Un duello confina agli arresti domiciliari il giovane De Maistre per 42 giorni, una quarantena nella Torino di fine Settecento. E suo malgrado diventa flâneur nella propria stanza. Per ingannare la noia della reclusione, scopre e diffonde un nuovo modo di viaggiare, una risorsa offerta allora agli ammalati, ai pigri, a tutti coloro che a causa di qualsiasi motivo sono costretti a vivere in spazi limitati, da fermi, ma non immobili. Ne decanta i vantaggi, l’autore: si risparmia denaro, visto che non si spende in trasporti, in alloggi, in ristoranti; si è al riparo dagli incidenti e dai pericoli esterni, oltre che dai ladri e dalla fatica. C’è da sottolineare che De Maistre era un privilegiato, aveva tutte le comodità e un domestico a disposizione, oltre che una cagnetta a tenergli compagnia. Privilegiato rispetto alla sua epoca, ma anche alla nostra. Però qualche sua considerazione e divagazione metafisica può essere utile e fa passare il tempo.
La casa. Le nostre stanze. Se siamo indaffarati, la maggior parte di noi trascorre la propria vita fuori, in altri luoghi. Non si gode più di quel tanto l’abitazione, pasti frettolosi, magari il salotto per un po’ di televisione… Non conosciamo gli ambienti quotidiani nel variare della luce che scorre sulle pareti lungo le ore del giorno. E i mobili, ogni oggetto ha una storia da raccontare, ricordi da evocare. Quelli che può narrare lo scrittore passando dalla poltrona allo scrittoio, al letto… quel letto che in sé raccoglie molte simbologie, nascita, amore, morte. Un tempo era così, qui si racchiudevano gli eventi capitali dell’esistenza umana. E vi è mai capitato di spolverare? Un gesto banale che però porta a ri-vedere con un nuovo sguardo quei quadri, quei soprammobili sempre presenti da passare ormai inosservati? Per non parlare dei libri… Le cose sono ricettacoli di infinite memorie, dalla prima comparsa, un’eredità un regalo, un acquisto in un determinato momento della vita, tante “madeleine” da riscoprire e di cui riprendere coscienza. «Se solo riuscissimo a vivere il nostro ambiente quotidiano con lo spirito del viaggiatore potremmo scoprire che esso non è affatto meno interessante degli alti passi montani e delle giungle popolate da farfalle del Sudamerica», scrive lo scrittore Alain de Botton (nato a Zurigo nel 1969) che ha dedicato un libro all’Arte del viaggiare (2002, nella versione italiana). L’opera di De Maistre ebbe tantissime traduzioni e imitazioni in genere mediocri, con tutta una serie di viaggiatori in microcosmi, dai giardini alle tasche… Leggere per credere.

__COMPITO DA SVOLGERE__.
Elenchi tutto ciò da cui, secondo il brano sul viaggio nella propria stanza, si è al riparo viaggiando in questo modo.

__MATERIALE FORNITO__.
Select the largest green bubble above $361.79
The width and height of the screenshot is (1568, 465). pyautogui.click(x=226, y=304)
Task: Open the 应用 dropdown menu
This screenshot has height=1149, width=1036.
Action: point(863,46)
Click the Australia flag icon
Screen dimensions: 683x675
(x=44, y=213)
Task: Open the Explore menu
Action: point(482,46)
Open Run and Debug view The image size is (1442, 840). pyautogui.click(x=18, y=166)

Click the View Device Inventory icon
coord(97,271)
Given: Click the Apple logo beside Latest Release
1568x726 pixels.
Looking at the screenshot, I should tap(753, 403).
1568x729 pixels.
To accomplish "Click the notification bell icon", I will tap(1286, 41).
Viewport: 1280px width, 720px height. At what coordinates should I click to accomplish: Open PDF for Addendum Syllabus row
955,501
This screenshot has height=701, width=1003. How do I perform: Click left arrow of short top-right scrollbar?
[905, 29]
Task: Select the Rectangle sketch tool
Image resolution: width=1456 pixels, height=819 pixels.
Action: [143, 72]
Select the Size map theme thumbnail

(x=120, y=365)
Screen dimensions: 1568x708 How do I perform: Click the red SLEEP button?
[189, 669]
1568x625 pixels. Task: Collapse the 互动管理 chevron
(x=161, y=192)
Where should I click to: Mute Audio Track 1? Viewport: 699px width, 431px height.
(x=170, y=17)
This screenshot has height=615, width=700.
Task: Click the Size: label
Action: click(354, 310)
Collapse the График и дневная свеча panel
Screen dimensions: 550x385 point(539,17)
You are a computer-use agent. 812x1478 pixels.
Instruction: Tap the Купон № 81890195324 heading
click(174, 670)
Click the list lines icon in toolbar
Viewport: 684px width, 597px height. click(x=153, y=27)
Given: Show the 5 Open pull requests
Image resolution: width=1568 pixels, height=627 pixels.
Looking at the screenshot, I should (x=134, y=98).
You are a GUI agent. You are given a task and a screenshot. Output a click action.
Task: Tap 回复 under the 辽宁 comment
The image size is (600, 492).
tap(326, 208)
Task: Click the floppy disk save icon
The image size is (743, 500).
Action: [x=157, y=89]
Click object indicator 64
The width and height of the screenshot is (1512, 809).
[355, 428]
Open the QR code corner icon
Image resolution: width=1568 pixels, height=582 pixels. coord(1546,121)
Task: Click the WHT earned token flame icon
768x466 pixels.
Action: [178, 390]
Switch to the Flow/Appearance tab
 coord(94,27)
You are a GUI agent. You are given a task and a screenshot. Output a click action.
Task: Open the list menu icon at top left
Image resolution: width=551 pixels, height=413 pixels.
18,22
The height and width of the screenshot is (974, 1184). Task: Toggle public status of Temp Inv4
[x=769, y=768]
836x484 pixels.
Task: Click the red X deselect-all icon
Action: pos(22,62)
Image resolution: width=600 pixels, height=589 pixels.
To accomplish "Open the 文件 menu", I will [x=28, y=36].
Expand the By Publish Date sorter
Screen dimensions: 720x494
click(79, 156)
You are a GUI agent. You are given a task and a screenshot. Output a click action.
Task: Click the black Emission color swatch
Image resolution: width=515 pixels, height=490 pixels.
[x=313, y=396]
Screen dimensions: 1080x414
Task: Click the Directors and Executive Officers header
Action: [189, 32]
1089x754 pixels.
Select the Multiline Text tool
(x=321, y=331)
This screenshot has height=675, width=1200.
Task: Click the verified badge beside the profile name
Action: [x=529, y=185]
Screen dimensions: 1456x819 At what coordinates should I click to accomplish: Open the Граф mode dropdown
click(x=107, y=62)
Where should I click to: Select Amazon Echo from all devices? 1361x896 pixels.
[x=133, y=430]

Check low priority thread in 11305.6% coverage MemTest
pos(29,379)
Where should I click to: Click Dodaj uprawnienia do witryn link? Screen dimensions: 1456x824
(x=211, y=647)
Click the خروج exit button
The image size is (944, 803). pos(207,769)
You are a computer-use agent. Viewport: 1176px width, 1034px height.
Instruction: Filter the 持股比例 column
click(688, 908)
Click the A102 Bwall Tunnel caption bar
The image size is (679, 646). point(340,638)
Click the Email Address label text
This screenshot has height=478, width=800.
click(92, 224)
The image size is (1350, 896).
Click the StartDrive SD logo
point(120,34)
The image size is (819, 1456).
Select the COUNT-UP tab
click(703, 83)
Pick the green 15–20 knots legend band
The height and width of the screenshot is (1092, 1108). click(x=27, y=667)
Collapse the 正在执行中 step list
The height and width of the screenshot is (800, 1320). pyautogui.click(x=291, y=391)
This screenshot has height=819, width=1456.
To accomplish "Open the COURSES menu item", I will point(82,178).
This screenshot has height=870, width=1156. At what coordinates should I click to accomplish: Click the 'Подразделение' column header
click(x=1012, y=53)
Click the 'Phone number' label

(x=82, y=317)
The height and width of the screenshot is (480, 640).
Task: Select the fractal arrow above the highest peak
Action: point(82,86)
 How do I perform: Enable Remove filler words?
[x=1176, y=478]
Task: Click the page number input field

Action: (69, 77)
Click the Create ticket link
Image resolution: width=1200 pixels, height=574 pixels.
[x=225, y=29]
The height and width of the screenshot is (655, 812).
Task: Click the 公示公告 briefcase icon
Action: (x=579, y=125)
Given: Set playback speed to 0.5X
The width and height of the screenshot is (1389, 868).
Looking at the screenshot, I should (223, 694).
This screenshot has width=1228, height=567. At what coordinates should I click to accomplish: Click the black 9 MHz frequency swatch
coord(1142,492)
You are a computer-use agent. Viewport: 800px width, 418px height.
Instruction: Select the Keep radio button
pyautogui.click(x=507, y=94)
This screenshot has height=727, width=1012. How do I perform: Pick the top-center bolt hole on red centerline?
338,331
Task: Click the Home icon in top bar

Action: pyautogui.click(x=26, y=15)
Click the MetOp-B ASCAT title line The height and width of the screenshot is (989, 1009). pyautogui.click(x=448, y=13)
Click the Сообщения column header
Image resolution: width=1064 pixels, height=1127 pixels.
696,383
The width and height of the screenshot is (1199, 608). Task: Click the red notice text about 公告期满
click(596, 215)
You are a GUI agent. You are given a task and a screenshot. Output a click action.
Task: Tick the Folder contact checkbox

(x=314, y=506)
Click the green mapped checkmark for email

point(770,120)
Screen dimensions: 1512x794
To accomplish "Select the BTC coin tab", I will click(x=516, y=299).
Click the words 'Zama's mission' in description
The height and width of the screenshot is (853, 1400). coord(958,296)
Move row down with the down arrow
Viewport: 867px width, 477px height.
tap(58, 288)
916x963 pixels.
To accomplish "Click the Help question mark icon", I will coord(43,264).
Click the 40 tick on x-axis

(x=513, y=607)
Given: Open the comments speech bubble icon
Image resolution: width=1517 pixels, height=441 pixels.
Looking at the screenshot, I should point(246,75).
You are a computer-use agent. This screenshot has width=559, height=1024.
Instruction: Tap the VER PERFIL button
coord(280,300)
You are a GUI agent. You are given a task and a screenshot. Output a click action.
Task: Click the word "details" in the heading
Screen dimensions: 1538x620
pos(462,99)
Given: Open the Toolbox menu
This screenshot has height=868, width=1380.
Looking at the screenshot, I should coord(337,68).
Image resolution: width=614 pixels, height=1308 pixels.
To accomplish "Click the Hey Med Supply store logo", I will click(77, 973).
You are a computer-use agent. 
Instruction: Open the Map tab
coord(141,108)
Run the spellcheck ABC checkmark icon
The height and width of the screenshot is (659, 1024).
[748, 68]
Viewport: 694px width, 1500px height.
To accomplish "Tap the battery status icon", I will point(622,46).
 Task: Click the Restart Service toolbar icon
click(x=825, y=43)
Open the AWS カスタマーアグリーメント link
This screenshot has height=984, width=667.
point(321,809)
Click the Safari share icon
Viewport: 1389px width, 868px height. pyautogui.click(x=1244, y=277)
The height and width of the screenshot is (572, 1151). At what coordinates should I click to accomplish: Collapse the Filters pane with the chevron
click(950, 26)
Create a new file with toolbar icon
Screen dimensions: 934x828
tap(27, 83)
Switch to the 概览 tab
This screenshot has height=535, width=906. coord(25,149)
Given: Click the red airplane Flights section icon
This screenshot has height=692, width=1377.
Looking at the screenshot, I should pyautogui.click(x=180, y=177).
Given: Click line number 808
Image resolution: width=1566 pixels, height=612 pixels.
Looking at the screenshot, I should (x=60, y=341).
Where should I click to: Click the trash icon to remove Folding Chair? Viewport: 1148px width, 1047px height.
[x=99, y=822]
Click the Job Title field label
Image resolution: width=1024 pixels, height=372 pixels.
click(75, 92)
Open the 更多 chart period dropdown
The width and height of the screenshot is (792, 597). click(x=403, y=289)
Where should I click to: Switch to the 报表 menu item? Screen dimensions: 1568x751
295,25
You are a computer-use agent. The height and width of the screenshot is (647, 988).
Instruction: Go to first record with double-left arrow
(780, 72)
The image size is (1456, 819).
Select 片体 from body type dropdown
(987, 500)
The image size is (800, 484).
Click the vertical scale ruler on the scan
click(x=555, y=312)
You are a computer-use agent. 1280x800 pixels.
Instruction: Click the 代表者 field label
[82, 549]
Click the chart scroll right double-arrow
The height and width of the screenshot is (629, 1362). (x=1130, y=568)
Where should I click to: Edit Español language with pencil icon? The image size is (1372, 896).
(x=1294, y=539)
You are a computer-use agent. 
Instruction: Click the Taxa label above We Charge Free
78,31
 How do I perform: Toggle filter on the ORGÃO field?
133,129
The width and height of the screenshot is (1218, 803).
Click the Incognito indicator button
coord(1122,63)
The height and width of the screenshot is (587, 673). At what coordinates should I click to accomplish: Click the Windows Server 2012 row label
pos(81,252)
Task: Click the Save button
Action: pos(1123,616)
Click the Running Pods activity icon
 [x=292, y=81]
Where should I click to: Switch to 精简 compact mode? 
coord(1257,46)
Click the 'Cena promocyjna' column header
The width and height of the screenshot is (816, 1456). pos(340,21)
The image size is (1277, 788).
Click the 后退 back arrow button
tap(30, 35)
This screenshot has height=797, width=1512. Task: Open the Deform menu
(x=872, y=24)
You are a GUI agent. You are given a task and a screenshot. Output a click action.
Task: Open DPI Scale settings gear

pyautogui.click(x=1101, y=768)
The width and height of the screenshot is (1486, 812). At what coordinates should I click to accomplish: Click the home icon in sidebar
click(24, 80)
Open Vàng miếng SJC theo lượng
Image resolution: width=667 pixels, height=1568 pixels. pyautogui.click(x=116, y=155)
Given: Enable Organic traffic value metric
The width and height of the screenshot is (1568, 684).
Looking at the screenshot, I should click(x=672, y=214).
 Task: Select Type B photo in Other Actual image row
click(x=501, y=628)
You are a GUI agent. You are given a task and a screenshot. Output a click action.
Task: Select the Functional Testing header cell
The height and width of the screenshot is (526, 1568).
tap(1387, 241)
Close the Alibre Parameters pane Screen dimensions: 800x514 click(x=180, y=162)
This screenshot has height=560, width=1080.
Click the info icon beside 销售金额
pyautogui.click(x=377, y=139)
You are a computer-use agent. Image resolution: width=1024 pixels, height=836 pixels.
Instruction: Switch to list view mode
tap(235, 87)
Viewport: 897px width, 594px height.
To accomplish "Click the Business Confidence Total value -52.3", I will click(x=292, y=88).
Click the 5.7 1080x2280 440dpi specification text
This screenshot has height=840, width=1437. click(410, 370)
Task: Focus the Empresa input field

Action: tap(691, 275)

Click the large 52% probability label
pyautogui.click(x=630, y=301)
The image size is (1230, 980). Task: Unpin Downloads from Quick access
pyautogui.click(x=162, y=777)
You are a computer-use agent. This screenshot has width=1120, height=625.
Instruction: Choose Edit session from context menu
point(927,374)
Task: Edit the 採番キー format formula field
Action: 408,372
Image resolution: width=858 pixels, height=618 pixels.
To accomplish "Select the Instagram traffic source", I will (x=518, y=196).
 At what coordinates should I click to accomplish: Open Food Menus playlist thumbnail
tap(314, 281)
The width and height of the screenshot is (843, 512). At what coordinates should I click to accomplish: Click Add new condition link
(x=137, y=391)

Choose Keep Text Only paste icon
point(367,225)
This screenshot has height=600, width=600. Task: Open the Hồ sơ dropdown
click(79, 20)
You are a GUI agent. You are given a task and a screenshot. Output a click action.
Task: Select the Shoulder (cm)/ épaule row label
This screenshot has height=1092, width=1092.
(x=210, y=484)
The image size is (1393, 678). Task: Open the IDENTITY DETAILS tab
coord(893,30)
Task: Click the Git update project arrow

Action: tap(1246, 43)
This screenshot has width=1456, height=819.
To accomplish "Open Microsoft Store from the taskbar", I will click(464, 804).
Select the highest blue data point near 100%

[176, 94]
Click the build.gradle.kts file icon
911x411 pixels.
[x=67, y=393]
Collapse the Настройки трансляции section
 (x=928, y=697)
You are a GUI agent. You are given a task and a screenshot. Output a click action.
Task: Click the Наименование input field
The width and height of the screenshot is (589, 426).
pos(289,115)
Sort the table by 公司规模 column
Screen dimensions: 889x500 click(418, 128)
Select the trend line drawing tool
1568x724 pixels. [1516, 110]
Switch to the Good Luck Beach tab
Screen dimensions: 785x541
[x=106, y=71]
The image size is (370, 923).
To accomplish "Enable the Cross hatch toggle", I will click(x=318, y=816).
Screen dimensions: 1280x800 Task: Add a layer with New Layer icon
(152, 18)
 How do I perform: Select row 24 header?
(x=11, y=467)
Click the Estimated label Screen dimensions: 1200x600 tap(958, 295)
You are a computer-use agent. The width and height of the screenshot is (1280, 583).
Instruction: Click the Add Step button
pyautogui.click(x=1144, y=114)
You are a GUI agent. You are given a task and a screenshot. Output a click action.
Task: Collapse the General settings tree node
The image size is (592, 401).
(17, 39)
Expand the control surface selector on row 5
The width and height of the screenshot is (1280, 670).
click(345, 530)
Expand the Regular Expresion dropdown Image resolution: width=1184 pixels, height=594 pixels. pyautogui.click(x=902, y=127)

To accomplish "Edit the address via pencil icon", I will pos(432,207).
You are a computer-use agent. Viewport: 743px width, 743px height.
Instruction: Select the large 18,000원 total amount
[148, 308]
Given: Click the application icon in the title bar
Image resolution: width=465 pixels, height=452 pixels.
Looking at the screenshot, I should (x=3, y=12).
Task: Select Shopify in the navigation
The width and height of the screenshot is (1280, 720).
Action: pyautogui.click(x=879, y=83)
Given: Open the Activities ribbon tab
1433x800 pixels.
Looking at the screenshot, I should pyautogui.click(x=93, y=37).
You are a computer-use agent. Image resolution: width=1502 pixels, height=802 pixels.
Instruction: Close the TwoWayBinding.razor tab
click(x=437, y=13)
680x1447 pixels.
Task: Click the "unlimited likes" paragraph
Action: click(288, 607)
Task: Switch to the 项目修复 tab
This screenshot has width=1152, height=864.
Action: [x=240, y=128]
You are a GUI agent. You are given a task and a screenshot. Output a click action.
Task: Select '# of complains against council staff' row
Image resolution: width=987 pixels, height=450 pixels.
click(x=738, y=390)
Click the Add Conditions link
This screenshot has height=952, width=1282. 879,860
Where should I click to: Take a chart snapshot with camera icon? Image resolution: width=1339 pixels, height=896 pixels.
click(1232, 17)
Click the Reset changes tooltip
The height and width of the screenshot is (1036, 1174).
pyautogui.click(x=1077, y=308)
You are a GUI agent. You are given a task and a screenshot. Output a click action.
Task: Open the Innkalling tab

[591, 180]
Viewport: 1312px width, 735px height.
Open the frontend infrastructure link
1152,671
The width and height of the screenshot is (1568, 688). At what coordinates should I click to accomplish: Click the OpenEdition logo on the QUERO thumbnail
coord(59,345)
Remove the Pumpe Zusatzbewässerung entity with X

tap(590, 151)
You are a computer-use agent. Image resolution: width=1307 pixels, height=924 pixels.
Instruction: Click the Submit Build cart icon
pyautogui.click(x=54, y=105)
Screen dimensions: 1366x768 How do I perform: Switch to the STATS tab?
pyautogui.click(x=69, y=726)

__RISPOSTA COMPLETA__.
- gli incidenti
- i pericoli esterni
- i ladri
- la fatica